HELENA, Montana -- The attorney general in the state of Montana has launched an inquiry into the charity run by "Three Cups of Tea" co-author Greg Mortenson.
Attorney General Steve Bullock's statement Tuesday to The Associated Press follows a "60 Minutes" report into inaccuracies in the book.
The report also raised questions whether enough of the money donated to Mortenson's Central Asia Institute was spent on building schools in Afghanistan and Pakistan.
Bullock says he has a responsibility to make sure charitable assets are used for their intended purposes. He says he will not jump to any conclusions and that he has been in contact with attorneys for the charity and they have pledged their full cooperation.
Mortenson and officials with the Central Asia Institute did not return calls for comment Tuesday.
The publisher of Mortenson's best-selling book also announced it was reviewing "Three Cups of Tea" after the "60 Minutes" report.
Viking, the publisher of the memoir, said on Monday that it will review the book and its contents with Mortenson, the New York Times reported.

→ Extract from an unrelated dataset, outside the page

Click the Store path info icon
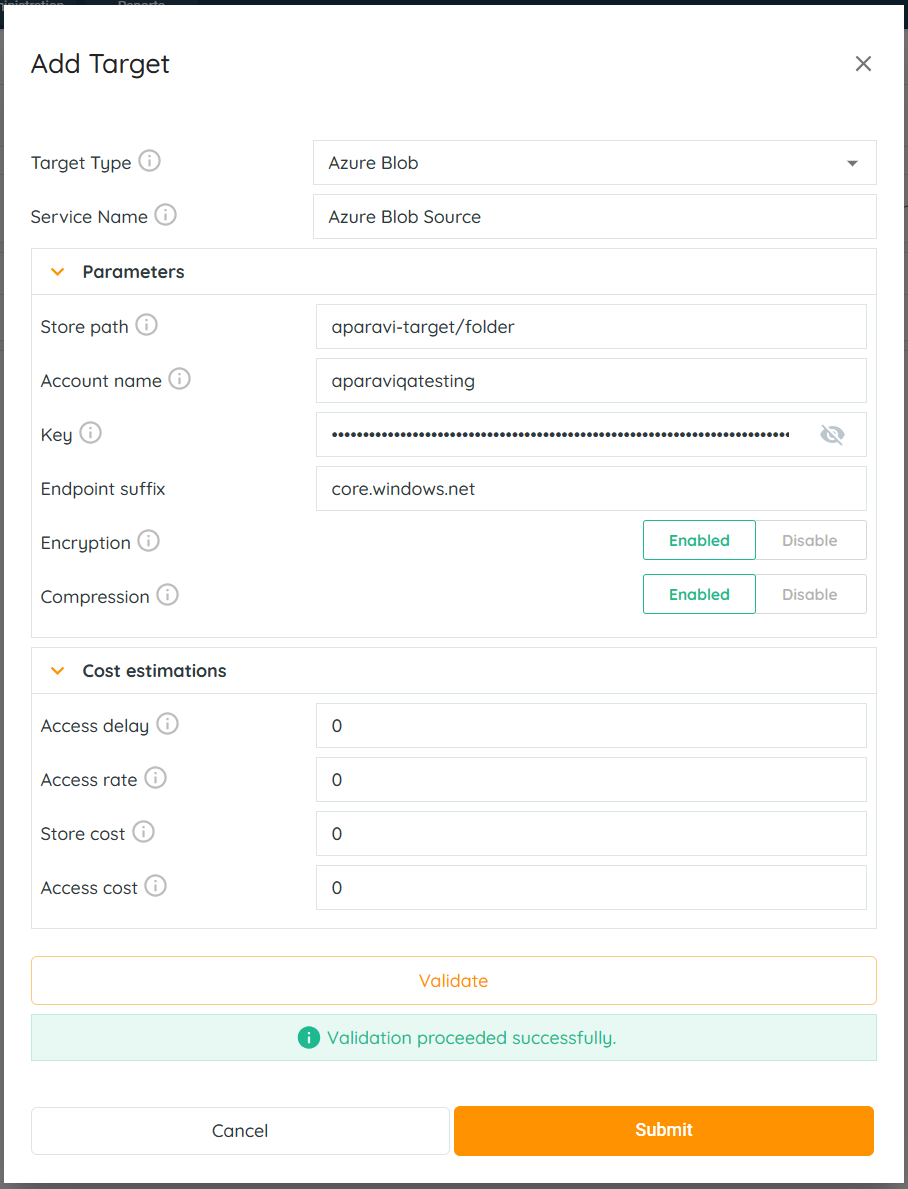 [x=146, y=325]
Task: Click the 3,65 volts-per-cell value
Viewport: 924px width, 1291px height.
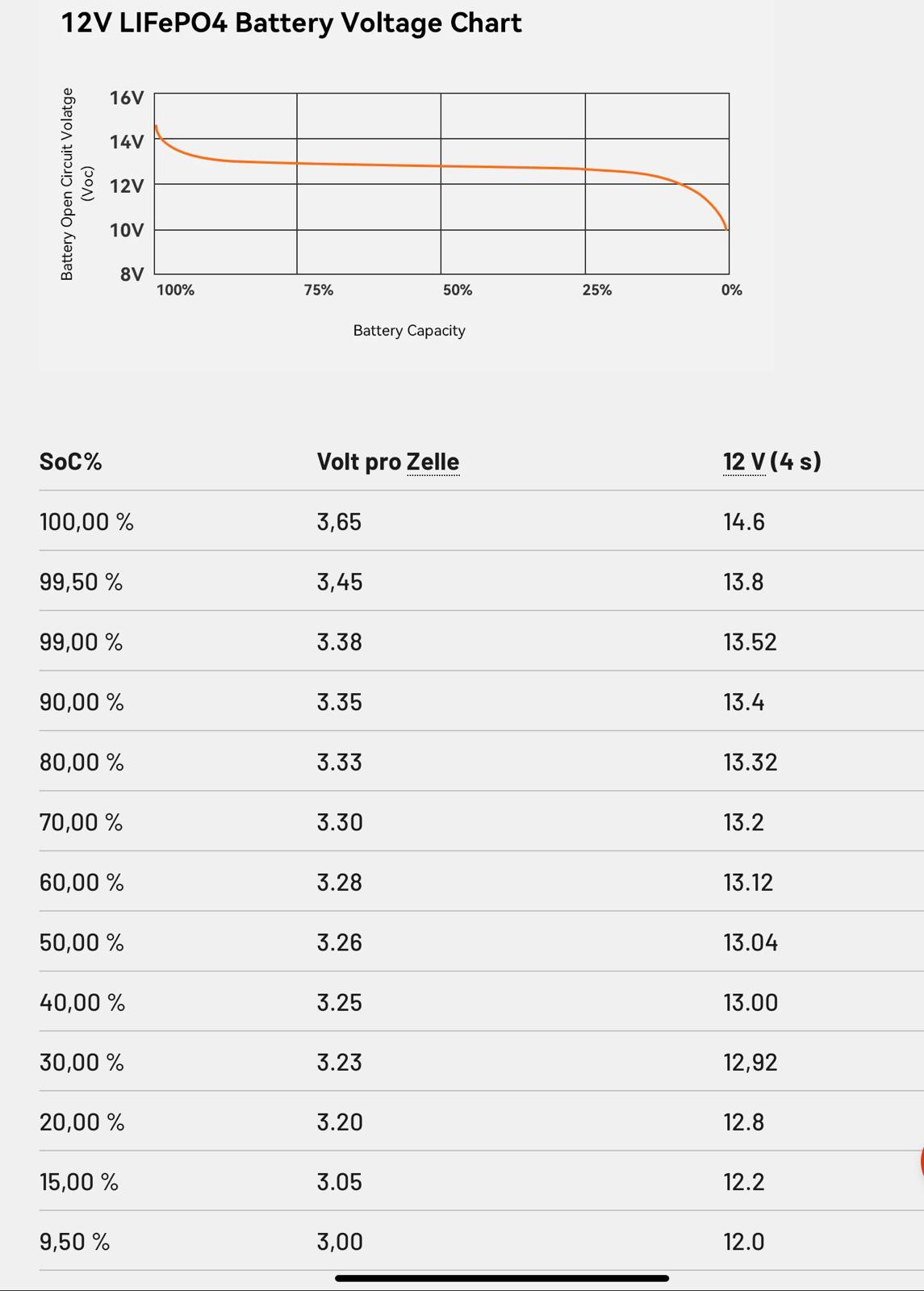Action: pos(339,522)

"Greg Mortenson's work as a humanitarian in Afghanistan and Pakistan has provided tens of thousands of children with an education," Carolyn Coleburn, a spokeswoman for the publisher, said in a statement. "'60 Minutes' is a serious news organization and in the wake of their report, Viking plans to carefully review the materials with the author."

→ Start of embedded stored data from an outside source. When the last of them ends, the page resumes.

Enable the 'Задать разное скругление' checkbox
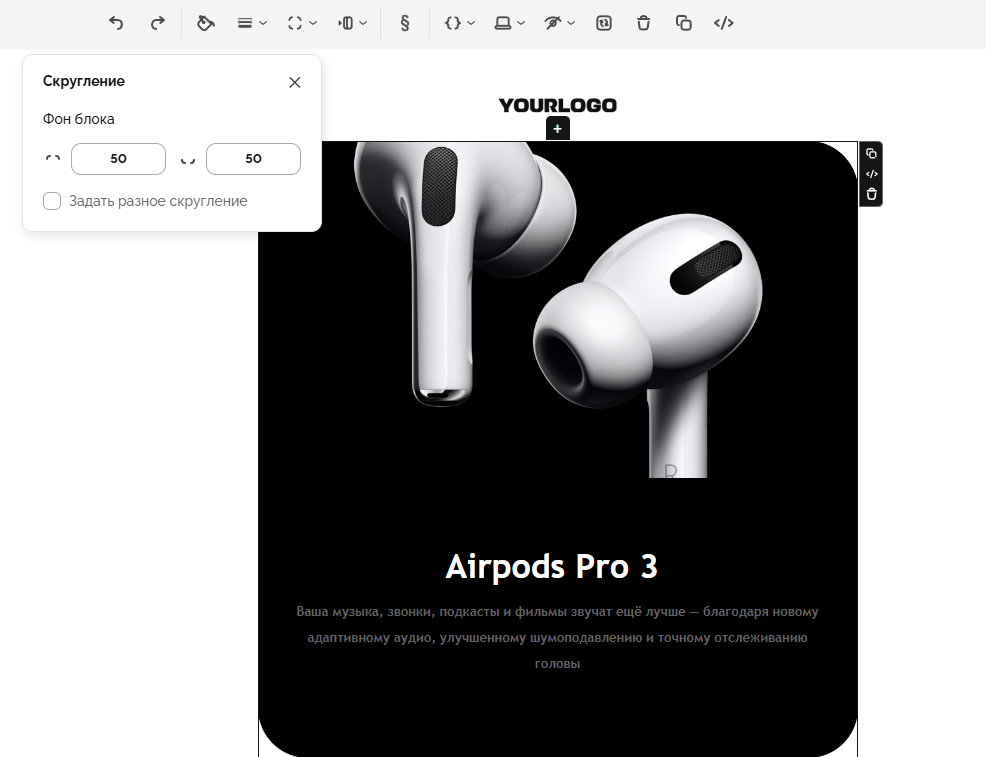 point(52,202)
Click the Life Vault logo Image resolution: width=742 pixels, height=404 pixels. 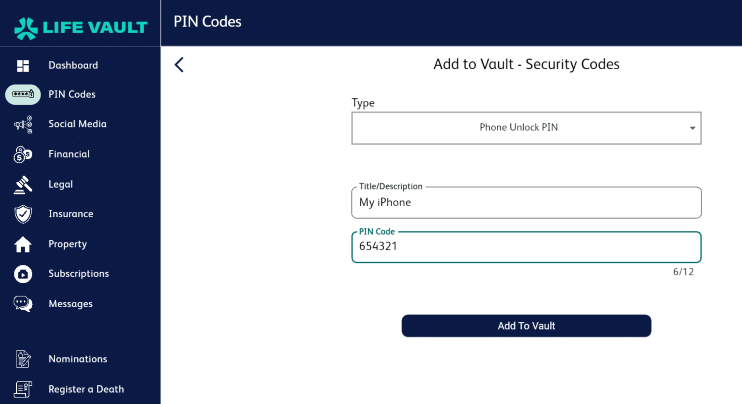point(80,27)
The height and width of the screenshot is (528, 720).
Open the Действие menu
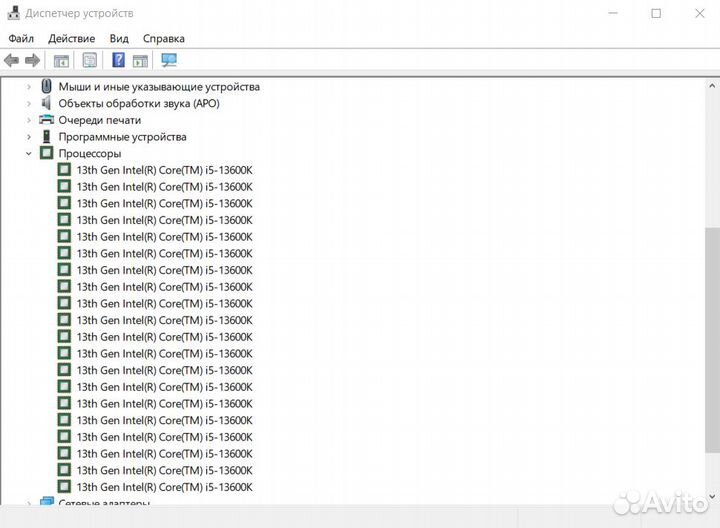(71, 38)
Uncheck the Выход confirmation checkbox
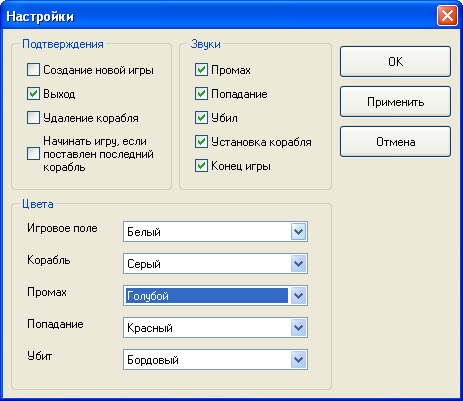This screenshot has height=401, width=463. click(x=33, y=94)
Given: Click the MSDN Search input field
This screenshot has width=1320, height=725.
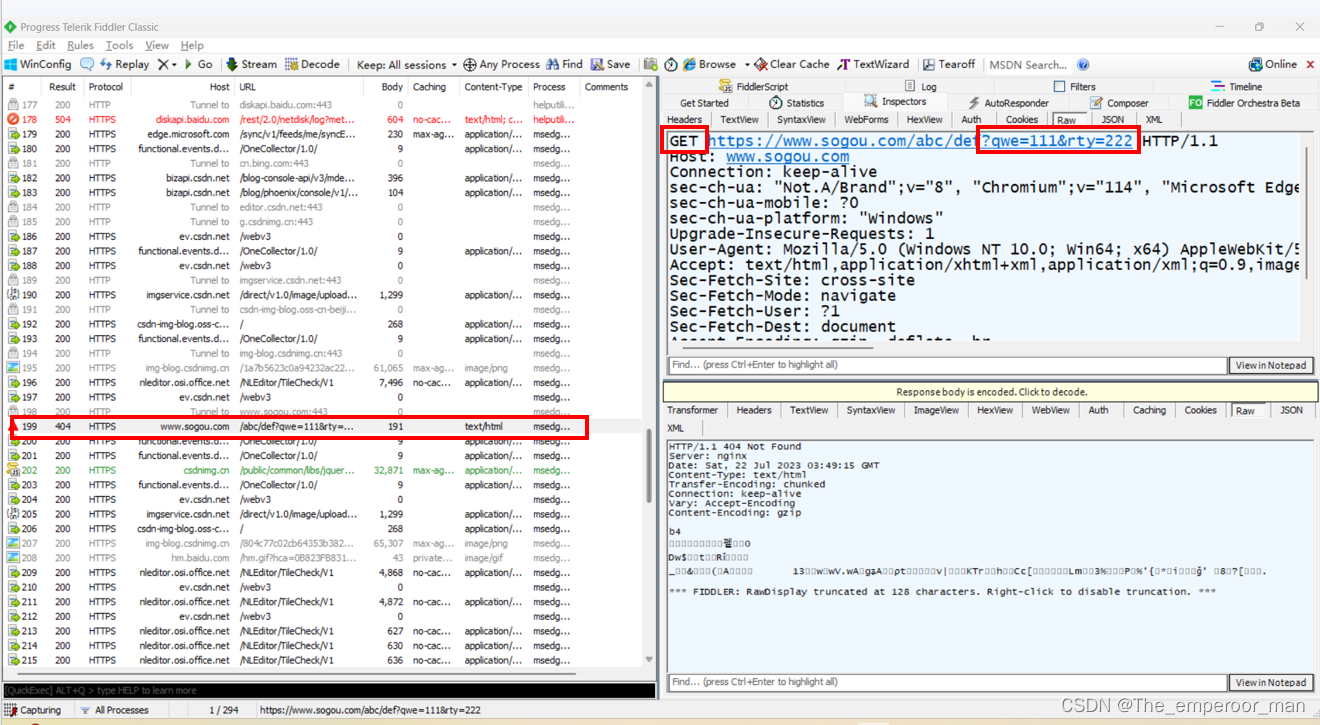Looking at the screenshot, I should (x=1029, y=64).
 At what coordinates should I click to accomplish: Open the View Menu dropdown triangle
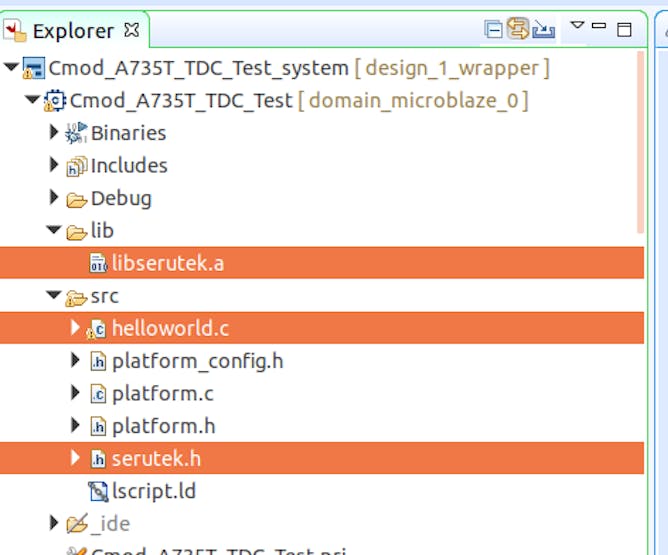577,26
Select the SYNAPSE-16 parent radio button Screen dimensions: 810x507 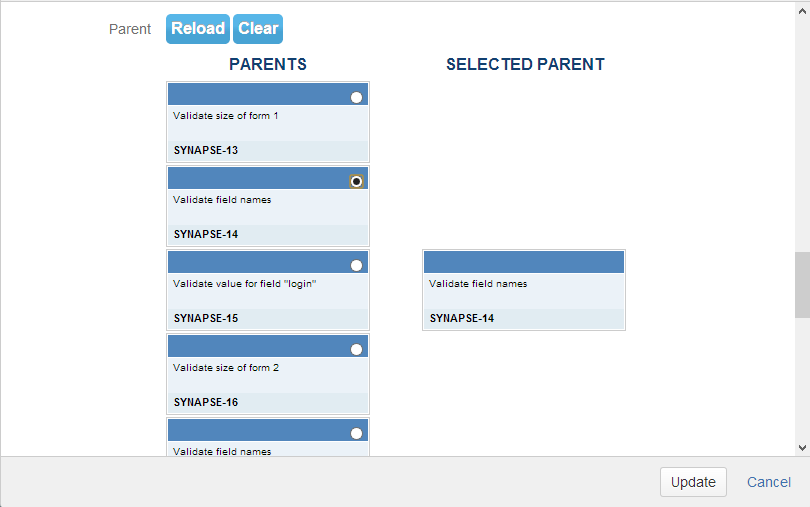click(357, 349)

At the heart of Mortenson's "Three Cups of Tea" is the story of a failed attempt in 1993 to climb the world's second-highest peak, K2. On the way down, Mortenson says, he got lost and stumbled, alone and exhausted, into a remote mountain village in Pakistan named Korphe. According to the book's narrative, the villagers cared for him and he promised to return to build a school there.
In a remote village in Pakistan, "60 Minutes" found Mortenson's porters on that failed expedition. They say Mortenson didn't get lost and stumble into Korphe on his way down from K2 and that he visited the village nearly a year later.

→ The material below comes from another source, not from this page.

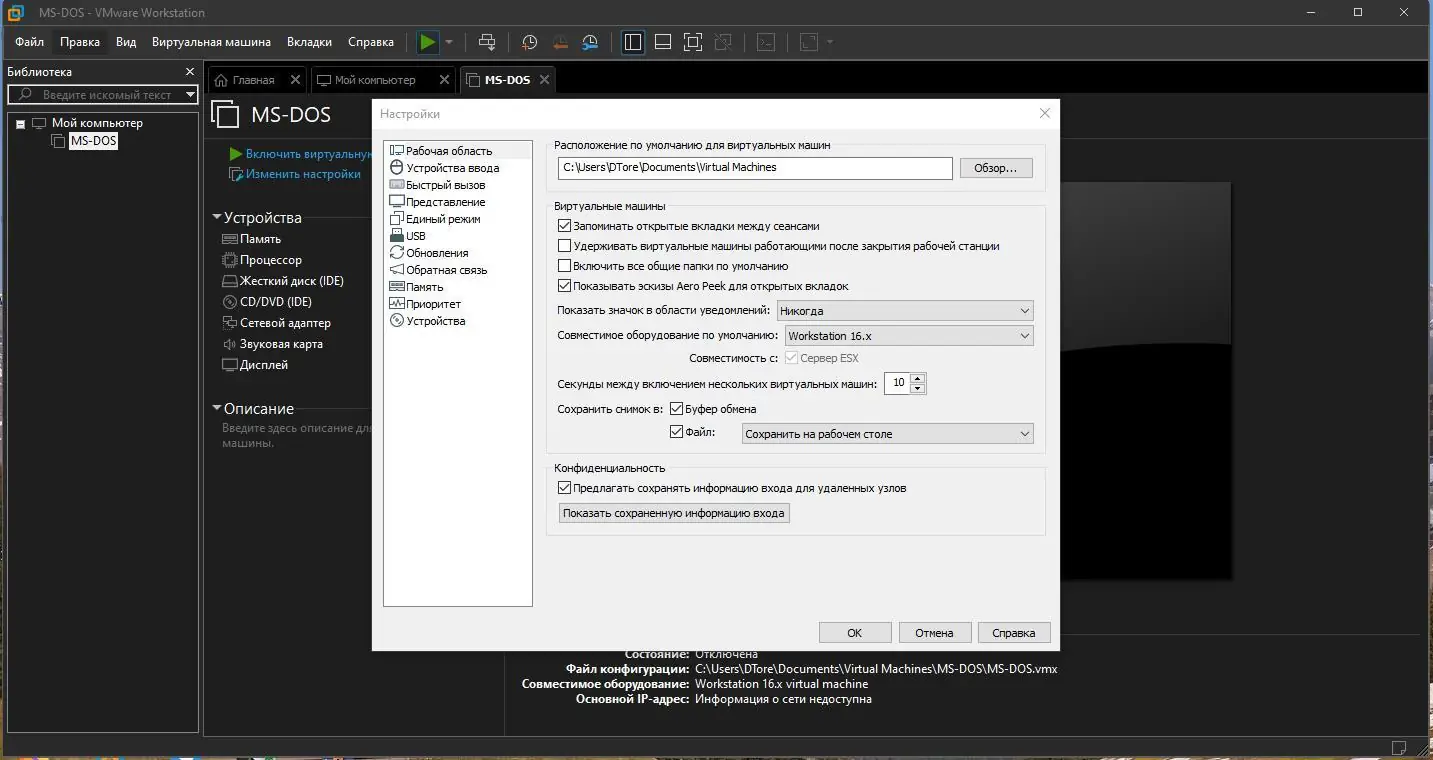The width and height of the screenshot is (1433, 760).
Task: Revert the VM to its snapshot
Action: (x=560, y=41)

However, Mortenson defended his version, telling "60 Minutes" on Sunday in a statement that he first visited Korphe in 1993, and went back each of the following three years. He went on to suggest that the discrepancy could be because the "Balti people have a completely different notion about time."
"The concept of past and future is rarely of concern," he said. "Often tenses are left out of discussion, although everyone knows what is implied."
Still, Mortenson, in an interview with The Bozeman Daily Chronicle, seemed to admit that he took some liberties with the Korphe account.
"The time about our final days on K2 and ongoing journey to Korphe village and Skardu is a compressed version of events that took place in the fall of 1993," he said.
On Saturday evening, April 16, the Central Asia Institute's board of directors sent a statement to "60 Minutes," responding to questions we had asked them. Click here to read the statement (.pdf file).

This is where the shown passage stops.